======== EXCERPT TO READ

SpeechTranscriber/SpeechAnalyzer being relatively slow compared to FoundationModel and TTS

Question

Bersaelor OP

Created Jul ’25

Replies 2

Boosts 0

Participants 2

So,

I've been wondering how fast a an offline STT -> ML Prompt -> TTS roundtrip would be.

Interestingly, for many tests, the SpeechTranscriber (STT) takes the bulk of the time, compared to generating a FoundationModel response and creating the Audio using TTS.

E.g.

        InteractionStatistics:
        - listeningStarted:             21:24:23 4480 2423
        - timeTillFirstAboveNoiseFloor: 01.794
        - timeTillLastNoiseAboveFloor:  02.383
        - timeTillFirstSpeechDetected:  02.399
        - timeTillTranscriptFinalized:  04.510
        - timeTillFirstMLModelResponse: 04.938
        - timeTillMLModelResponse:      05.379
        - timeTillTTSStarted:           04.962
        - timeTillTTSFinished:          11.016
        - speechLength:                 06.054
        - timeToResponse:               02.578
        - transcript:                   This is a test.
        - mlModelResponse:              Sure! I'm ready to help with your test. What do you need help with?

Here, between my audio input ending and the Text-2-Speech starting top play (using AVSpeechUtterance) the total response time was 2.5s. Of that time, it took the SpeechAnalyzer 2.1s to get the transcript finalized, FoundationModel only took 0.4s to respond (and TTS started playing nearly instantly).

================

Resume the forum post about SpeechTranscriber latency, picking up after its last sentence.

======== MATERIAL SHOWN

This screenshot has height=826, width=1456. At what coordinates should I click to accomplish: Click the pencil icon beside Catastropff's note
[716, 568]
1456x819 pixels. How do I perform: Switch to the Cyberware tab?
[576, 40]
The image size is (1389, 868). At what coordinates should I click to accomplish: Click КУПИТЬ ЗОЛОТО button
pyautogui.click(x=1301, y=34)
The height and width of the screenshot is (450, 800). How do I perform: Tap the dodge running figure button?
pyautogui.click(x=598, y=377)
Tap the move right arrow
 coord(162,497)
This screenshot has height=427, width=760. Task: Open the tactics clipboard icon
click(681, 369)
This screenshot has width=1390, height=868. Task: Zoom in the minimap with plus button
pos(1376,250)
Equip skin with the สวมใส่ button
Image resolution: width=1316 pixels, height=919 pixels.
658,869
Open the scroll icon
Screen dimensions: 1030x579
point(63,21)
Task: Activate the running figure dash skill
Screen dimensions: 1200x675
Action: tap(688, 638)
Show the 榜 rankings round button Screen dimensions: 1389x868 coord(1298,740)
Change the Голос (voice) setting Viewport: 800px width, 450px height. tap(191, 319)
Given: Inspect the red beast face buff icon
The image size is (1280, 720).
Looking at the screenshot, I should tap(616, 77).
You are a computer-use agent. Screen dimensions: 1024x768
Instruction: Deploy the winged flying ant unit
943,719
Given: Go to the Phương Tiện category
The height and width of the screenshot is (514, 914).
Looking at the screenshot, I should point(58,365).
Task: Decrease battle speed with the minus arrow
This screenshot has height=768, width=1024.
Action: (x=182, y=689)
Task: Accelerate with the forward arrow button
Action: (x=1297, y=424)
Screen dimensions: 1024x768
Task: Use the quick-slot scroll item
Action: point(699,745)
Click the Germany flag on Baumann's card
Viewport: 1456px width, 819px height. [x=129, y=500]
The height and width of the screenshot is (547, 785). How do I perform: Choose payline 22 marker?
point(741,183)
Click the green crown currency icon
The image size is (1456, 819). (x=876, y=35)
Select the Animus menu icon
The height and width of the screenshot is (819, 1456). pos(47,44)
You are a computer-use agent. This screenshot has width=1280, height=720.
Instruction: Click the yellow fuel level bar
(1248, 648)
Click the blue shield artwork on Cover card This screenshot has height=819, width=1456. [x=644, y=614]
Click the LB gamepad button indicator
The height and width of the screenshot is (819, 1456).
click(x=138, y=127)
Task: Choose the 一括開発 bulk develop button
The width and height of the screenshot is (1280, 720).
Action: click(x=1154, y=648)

================

EXERCISE OUTPUT →
I'm already using reportingOptions: [.volatileResults, .fastResults] so it's probably as fast as possible right now? I'm just surprised the STT takes so much longer compared to the other parts (all being CoreML based, aren't they?)

Boost

Answer 1

Apple_Agent OP

Jul ’25

Accepted Answer

We've added some advice on improving performance to our documentation, at https://developer.apple.com/documentation/speech/speechanalyzer#Improve-responsiveness.

The prepareToAnalyze method may be useful to preheat the analyzer and get the transcription started a bit sooner.

1

Answer 2

Bersaelor OP

Aug ’25

Ah, nice, let's see, first baseline without prepareToAnalyze:

The KPI I'm interested is the time between the last audio above the noise-ground level and the final transcript (e.g. between the user stopping to speak and the transcription being ready to trigger actions): n: 11, avg: 2.2s, Var: 0.75

Then, with calling prepareToAnalyze: n: 11, avg: 1.45s, Var: 1.305 (the delay varied greatly between 0.05s and 3s)

So yeah, based on this small sample, preparing did seem to decrease the delay.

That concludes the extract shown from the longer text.